* [BRIEF] Update the records from the line with "X circle under Manual Approval?" up to and including the line with "pyautogui.click(x=288, y=355)" by swapping "Manual Approval" for "Manual Review" and changing nothing else. Return only those lines.

━━━━

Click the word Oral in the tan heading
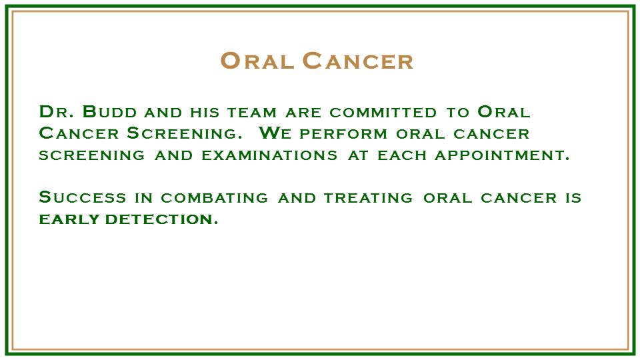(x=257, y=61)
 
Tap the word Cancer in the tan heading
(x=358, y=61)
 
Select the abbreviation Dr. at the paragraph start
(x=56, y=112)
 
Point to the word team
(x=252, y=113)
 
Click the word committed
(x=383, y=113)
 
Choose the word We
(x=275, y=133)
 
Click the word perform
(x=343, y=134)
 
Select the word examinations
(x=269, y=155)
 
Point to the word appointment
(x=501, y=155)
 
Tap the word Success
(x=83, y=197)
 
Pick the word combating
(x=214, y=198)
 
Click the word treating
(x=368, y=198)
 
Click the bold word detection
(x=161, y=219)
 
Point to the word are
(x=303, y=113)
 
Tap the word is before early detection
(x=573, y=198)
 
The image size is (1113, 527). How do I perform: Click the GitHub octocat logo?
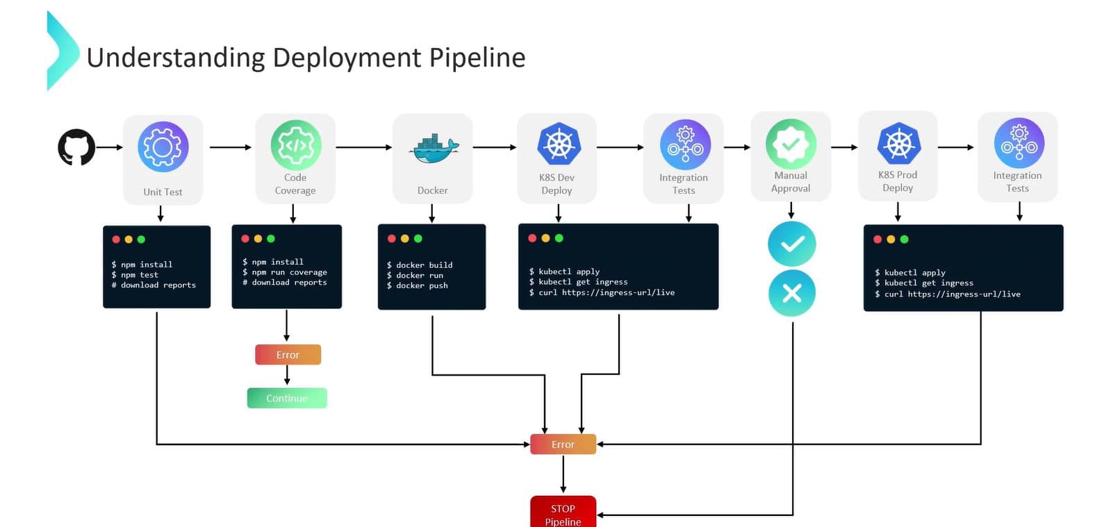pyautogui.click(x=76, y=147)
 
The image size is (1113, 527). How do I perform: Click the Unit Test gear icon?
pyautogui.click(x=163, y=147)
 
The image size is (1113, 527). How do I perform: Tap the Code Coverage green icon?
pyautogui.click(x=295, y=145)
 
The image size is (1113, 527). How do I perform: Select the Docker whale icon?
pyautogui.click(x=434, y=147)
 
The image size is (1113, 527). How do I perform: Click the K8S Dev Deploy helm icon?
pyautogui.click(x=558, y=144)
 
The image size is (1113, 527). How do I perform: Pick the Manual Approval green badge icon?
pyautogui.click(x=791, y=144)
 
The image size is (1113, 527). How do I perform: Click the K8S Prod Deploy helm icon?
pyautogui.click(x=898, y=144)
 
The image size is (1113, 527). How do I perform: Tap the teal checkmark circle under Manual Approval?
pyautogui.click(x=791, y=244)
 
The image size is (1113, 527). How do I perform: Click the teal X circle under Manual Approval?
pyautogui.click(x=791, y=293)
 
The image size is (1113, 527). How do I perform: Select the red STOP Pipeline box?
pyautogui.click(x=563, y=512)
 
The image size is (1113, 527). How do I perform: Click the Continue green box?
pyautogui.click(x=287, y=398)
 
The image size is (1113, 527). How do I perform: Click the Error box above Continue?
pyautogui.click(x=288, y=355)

━━━━

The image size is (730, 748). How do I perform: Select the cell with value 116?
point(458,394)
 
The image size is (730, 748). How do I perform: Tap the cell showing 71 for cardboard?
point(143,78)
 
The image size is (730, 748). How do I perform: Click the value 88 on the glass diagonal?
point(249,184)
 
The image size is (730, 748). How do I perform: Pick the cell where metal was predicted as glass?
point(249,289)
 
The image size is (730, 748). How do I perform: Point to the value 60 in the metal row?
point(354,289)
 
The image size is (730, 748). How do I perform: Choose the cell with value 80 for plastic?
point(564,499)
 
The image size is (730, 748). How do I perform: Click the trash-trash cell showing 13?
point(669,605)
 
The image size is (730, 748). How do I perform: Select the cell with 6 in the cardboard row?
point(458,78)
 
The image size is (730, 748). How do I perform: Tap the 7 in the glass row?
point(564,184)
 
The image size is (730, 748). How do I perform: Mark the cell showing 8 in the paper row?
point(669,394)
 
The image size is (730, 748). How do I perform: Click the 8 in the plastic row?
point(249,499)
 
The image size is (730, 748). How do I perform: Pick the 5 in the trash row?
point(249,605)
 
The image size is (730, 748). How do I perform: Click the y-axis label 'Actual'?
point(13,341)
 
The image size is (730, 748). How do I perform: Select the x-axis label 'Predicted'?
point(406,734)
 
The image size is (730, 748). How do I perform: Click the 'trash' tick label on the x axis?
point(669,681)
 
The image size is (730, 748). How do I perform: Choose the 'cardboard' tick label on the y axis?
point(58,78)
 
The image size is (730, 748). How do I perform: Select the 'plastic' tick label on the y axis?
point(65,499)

━━━━

* [REPLY TO THE EXERCISE]
The image size is (1113, 527). How do I perform: Click the teal X circle under Manual Review?
pyautogui.click(x=791, y=293)
 
The image size is (1113, 527). How do I perform: Select the red STOP Pipeline box?
pyautogui.click(x=563, y=512)
 
The image size is (1113, 527). How do I perform: Click the Continue green box?
pyautogui.click(x=287, y=398)
 
The image size is (1113, 527). How do I perform: Click the Error box above Continue?
pyautogui.click(x=288, y=355)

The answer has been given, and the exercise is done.